Fish may not be so stupid after all. They’re still stupid enough to continue nibbling on a hook even after their friends got yanked out of the water with one. But, according to researchers from the Max Planck Institute of Animal Behavior in Germany, some wild fish, specifically the saddled and black seabream used in the study, can tell humans apart based on their clothing.
Publishing their findings in the scientific journal Biology Letters, the researchers trained wild seabream to follow a diver in the Mediterranean Sea for 12 days by offering the fish food and rewarding the ones that followed when the diver swam away from them.
That diver was then joined by another diver who was either wearing the same diving gear or differently-colored diving gear that firmly established them as a different entity. Regardless of which combination of those three options was paired together, both of the divers would swim in different directions and then loop back to where they began.

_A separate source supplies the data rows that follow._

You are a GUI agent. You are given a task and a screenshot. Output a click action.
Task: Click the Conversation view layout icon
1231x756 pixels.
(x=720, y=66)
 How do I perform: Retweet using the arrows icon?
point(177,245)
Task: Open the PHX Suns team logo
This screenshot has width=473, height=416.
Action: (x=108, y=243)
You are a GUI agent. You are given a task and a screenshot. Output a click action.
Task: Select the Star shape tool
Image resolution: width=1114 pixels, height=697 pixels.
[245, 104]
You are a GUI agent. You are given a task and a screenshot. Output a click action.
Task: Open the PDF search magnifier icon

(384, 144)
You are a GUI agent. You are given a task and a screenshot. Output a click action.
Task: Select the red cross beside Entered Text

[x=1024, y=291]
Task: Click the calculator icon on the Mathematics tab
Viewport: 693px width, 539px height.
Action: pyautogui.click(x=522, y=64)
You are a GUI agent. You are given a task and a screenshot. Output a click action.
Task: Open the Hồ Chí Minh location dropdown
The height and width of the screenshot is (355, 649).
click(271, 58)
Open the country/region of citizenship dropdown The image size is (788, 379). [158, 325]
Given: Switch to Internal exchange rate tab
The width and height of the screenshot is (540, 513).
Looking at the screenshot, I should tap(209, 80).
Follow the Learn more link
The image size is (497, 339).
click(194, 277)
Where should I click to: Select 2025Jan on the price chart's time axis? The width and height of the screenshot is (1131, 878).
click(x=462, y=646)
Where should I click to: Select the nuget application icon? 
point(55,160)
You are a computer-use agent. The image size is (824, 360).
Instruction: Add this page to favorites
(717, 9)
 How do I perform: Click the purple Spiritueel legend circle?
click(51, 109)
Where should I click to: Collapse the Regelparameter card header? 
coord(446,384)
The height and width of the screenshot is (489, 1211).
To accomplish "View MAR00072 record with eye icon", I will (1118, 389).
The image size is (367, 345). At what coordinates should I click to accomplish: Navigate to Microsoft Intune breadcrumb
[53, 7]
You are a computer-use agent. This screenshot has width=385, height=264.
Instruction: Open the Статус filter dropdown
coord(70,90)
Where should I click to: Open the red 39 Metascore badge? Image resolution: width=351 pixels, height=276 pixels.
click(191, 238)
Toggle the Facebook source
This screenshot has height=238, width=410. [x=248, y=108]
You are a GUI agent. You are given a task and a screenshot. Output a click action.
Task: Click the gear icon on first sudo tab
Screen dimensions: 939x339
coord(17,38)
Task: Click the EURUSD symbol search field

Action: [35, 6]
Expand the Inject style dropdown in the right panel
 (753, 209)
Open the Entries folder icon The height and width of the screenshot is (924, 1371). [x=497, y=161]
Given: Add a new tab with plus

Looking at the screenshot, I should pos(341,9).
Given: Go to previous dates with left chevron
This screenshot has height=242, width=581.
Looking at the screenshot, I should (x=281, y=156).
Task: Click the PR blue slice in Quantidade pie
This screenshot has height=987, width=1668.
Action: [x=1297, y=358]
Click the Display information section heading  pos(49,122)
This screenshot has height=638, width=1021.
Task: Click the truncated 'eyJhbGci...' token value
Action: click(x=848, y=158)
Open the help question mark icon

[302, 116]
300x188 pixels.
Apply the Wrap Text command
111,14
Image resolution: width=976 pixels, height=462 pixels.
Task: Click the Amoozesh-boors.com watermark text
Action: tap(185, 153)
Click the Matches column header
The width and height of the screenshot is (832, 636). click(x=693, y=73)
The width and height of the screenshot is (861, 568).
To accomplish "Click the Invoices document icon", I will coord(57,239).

Fish Can Tell Humans Apart Based on Their Attire
They would do this over and over again. Both divers were armed with food but the fish would only receive a reward if they followed the specific researcher that had been feeding them.
After a while, the researchers found the fish were more likely to follow the diver who wore the distinctive outfit, especially as the trials progressed, suggesting they were learning to differentiate between the two divers.
When both divers wore identical outfits, the fish showed no preference between the two, suggesting to the researchers that the fish were relying on visual cues to tell the divers apart. Mind you, these are wild fish that had no prior human interaction yet they were able to employ simple pattern and color recognition to distinguish two humans from one another.
That suggests a higher level of cognitive processing than we previously thought they were capable of.